Le sida: 30 ans que l'on a découvert ce virus. Comment en parlait-on à l'époque, comment en parle-t-on aujourd'hui? Le musée international de la Croix Rouge et du Croissant Rouge présente sa nouvelle exposition temporaire, "SIDA, une lutte en images".
L'occasion, à travers des affiches, des campagnes de prévention, des photos et des installations d'observer l'évolution de notre regard sur la maladie. On rappelle ces chiffres: 35 millions de personnes mortes des suites du VIH - 37 millions de personnes qui vivent aujourd'hui avec le virus, et, chaque semaine, 25 000 personnes qui décèdent du sida.
Un regard qui évolue
L'exposition ne parle pas tant du virus que de la communication autour du virus, à travers une multitude d'affiches de prévention et de campagnes venant du monde entier. Des supports comme autant de précieux témoignages pour comprendre comment on considère une maladie comme le sida à un moment donné.
Des campagnes tour à tour considérées comme choquantes, effrayantes, alarmantes, parfois drôles, révélatrices des tabous d'une société, avec cette maladie qui touche à l'intime, à la sexualité et ce qu'on appelle la morale. On surfe sur toutes sortes d'émotions: peur, terreur, menace de mort, provocation, humour ou érotisme, selon les époques et les pays.
Les débuts de la maladie
L'exposition nous replonge dans les années 80. On parlait alors de cancer gay, de peste, de maladie d'Haïtiens - c'était la maladie des drogués, des prostituées, des homosexuels, la "maladie des autres".
En 1986 aux États-Unis, une photographie montrait deux hommes noirs, beaux et musclés: l'un est en train d'enlever son tee-shirt, l'autre d'ouvrir la braguette de son pantalon et il est écrit "You Won't Believe What we Like to Wear in Bed", littéralement "vous n'imaginez pas ce que nous aimons porter au lit", sous-entendu le préservatif. Ce sont les premières campagnes de prévention, et l'organisme en charge de cette campagne a été dans l'impossibilité de trouver des modèles pour poser. À cette époque, le sida faisait tellement peur et tellement honte que tous les modèles avaient refusé de poser.
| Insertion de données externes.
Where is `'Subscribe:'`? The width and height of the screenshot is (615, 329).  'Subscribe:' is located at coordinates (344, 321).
Les deux mannequins recrutés n'ont pas été avertis du sujet, mais n’ont pas pu empêcher la diffusion des affiches.
Et en Suisse?
En Suisse, une campagne de sensibilisation a fait très fort en 1987: STOP SIDA en lettres noires majuscules, le O de stop est rouge, comme un feu de circulation, et représente un préservatif.
Message limpide, en quatre langues, qui ne juge pas et s'adresse à tous. Mais qui n'est pas du goût de tous. Cette affiche va être suivie d'une autre, sur un ton plus moralisateur: le préservatif est remplacé par une alliance.
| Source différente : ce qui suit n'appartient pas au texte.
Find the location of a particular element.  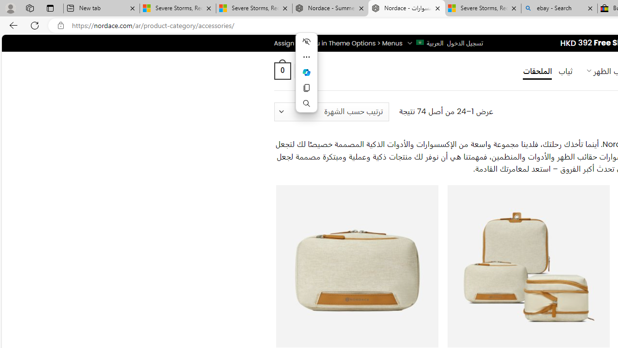

'Ask Copilot' is located at coordinates (306, 72).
L'Aide suisse de lutte contre le sida (ASS) est fondée en 1985, l'Office fédéral de la santé publique se mobilise et la première campagne "Stop Sida", date de 1987. Fait remarquable, l'Office fédéral de la santé publique (OFSP), organe officiel, demande à devenir membre d'une association privée fondée par des homosexuels, l'ASS, et obtient un siège permanent au sein du comité directeur de l'ASS, dont il est membre aujourd'hui encore.
Dès 1987, ces deux organes se lancent ensemble dans ce qui sera le début de trente ans de communication, reconnaissable notamment grâce au célèbre logo STOP SIDA. Au niveau de la communication, la Suisse aborde la maladie de manière ouverte, neutre, parfois ludique, positive, sans stigmatiser une communauté ou son comportement.
Le sida, une image médiatique
Les toutes premières campagnes de sensibilisation et de prévention ne s'adressaient qu'aux homosexuels ou aux consommateurs de drogues injectables. Mais on découvre rapidement que le virus peut contaminer tout le monde, et les affiches montrent désormais, dès 1987, des couples hétérosexuels. La contamination des personnes "saines" crée le débat quant à la responsabilité légale de la transmission.
Le rapport à la maladie a été marqué par plusieurs scandales et polémiques, comme avec les affiches de Benetton en 1992: la photo d'un malade du sida, mourant sur son lit, entouré de sa famille en pleurs, évoquant une représentation du Christ, avait beaucoup marqué les esprits.
L'exposition du musée international de la Croix Rouge et du Croissant Rouge, emmène le visiteur à travers toutes les facettes de la communication: population ciblée, grand public, mère et enfant, hétérosexuels et homosexuels, consommateurs de drogue, personnalités qui ont fait leur coming out, comme le célèbre journaliste et présentateur de télévision André Ratti. Autant d'étapes et d'images révélatrices de notre rapport à la sexualité et à la maladie.
Laurence Froidevaux/ld
"Sida, une lutte en images", Musée international de la Croix Rouge et du Croissant Rouge, Genève, jusqu'au 7 janvier 2018.